7960798856?profile=originalBoca Raton Airport Operations Manager Travis Bryan carries a bag of trash from an international flight to the incinerator at the U.S. Customs facility. Jerry Lower/The Coastal Star

By Rich Pollack

At the Boca Raton Airport, trash has become a very big deal.
Since the airport’s new U.S. Customs and Border Protection facility opened a few weeks ago, the airport has been burning trash coming off international flights in a new on-site, medical-grade incinerator, reducing everything placed inside to ash.
The process of destroying any foreign materials that could bring disease or blight, or create other problems in the United States, is an arduous and detailed one, required and overseen by both customs and the U.S. Department of Agriculture.
“One of the highest priorities of the USDA and customs is to make sure that no contaminants enter the country through trash,” said Airport Director Clara Bennett. “That’s why we have such strict procedures in place to make sure everything is burned before it goes into the community.”

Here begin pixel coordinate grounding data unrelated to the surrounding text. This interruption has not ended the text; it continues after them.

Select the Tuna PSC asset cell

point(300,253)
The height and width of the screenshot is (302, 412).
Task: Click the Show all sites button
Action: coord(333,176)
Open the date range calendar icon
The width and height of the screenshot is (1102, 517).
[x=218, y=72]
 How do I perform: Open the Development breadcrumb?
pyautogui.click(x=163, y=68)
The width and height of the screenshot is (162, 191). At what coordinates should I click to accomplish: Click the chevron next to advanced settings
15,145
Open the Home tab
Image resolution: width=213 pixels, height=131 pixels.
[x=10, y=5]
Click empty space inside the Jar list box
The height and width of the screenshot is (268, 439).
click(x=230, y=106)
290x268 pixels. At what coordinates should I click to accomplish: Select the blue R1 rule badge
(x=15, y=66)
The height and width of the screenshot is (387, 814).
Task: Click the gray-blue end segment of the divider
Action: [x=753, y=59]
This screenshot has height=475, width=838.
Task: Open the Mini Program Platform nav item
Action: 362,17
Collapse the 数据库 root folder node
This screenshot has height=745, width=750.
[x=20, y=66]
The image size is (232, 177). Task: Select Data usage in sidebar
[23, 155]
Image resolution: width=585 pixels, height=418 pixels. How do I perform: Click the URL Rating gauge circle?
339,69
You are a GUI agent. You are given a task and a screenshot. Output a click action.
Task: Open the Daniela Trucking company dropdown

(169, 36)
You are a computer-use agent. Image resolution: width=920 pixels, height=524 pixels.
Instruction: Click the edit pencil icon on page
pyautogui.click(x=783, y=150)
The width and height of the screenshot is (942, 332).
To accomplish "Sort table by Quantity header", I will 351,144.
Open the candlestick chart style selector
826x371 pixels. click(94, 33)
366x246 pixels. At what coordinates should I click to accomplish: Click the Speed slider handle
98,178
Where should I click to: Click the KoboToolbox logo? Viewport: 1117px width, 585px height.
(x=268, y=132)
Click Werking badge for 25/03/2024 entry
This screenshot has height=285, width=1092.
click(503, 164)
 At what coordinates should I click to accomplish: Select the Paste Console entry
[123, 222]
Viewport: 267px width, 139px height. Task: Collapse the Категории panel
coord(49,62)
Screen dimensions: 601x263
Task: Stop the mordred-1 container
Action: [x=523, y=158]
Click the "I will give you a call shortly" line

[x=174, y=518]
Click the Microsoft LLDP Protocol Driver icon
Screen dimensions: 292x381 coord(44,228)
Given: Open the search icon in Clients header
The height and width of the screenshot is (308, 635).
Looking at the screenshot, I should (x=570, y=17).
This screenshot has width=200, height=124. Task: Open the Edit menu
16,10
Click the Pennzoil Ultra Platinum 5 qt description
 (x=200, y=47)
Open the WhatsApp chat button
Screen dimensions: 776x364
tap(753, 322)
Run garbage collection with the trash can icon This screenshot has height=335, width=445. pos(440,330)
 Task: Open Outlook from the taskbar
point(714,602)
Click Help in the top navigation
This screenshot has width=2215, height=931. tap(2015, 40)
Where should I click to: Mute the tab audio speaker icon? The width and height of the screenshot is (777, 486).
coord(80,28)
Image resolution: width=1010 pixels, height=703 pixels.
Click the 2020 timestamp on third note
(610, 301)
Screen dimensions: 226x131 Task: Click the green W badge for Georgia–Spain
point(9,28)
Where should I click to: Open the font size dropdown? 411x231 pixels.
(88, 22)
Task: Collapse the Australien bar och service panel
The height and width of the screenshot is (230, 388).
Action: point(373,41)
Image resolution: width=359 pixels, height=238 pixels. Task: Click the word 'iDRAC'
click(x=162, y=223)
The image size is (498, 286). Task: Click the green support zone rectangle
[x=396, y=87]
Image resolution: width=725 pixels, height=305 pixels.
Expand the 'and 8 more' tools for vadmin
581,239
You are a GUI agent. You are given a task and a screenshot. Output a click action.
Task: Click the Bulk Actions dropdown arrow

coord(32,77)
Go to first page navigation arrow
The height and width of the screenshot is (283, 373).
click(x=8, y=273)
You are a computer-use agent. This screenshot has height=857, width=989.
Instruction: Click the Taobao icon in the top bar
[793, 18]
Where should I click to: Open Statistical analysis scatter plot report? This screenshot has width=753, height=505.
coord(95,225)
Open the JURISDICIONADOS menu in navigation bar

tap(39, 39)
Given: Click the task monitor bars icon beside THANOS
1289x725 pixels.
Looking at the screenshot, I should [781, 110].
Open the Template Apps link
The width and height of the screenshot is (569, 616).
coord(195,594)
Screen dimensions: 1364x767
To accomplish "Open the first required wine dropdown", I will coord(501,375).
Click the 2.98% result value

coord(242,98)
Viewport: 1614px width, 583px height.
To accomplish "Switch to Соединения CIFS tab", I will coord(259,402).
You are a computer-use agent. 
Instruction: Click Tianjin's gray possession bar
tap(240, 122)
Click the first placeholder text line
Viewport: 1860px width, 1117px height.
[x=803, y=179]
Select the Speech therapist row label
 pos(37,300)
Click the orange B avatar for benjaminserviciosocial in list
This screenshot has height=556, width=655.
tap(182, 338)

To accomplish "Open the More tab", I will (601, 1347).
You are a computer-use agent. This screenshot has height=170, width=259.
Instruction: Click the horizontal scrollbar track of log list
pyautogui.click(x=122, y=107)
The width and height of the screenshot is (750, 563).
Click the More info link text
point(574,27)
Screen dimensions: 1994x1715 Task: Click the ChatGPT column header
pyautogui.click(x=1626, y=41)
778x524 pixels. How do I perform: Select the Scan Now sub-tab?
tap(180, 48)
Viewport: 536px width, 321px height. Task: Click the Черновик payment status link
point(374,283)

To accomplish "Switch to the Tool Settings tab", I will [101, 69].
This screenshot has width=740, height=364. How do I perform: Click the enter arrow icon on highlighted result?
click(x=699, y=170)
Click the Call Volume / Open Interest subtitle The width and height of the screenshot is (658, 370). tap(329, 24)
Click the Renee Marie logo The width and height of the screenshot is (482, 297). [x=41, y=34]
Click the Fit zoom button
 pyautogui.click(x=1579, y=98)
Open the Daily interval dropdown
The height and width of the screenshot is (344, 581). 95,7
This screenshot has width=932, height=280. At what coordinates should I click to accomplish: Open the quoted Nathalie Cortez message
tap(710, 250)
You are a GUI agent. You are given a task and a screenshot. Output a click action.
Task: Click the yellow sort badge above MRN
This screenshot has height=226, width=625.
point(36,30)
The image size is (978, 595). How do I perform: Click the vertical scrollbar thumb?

Boca Raton is one of only a few airports in the state — and the only one in South Florida — to have an incinerator to burn trash coming off airplanes that cross international airspace.
Other airports, including Palm Beach International, Fort Lauderdale Executive and Fort Lauderdale-Hollywood International, use a hauling service to dispose of garbage.
But as plans were being developed for the new customs facility, Boca Raton officials determined it would be most cost effective — and more efficient — to purchase the 1,830-degree incinerator rather than contract with a hauler.
Officials estimate that having a customs- and USDA-certified hauler come to the airport to remove the international trash twice a week would cost about $20,000 a year, almost as much as the $26,000 incinerator, especially since there would be an additional charge for extra pickups.
“This is a much more cost-effective process,” Bennett said, adding that other airports are in contact with Boca Raton to learn more about the incinerator. “The unit will probably pay for itself in a year.”
Since the incinerator is on-site — in a locked area adjacent to the customs facility — Boca Raton Airport staff can also be more responsive and can burn airplane trash, including food waste, on relatively short notice.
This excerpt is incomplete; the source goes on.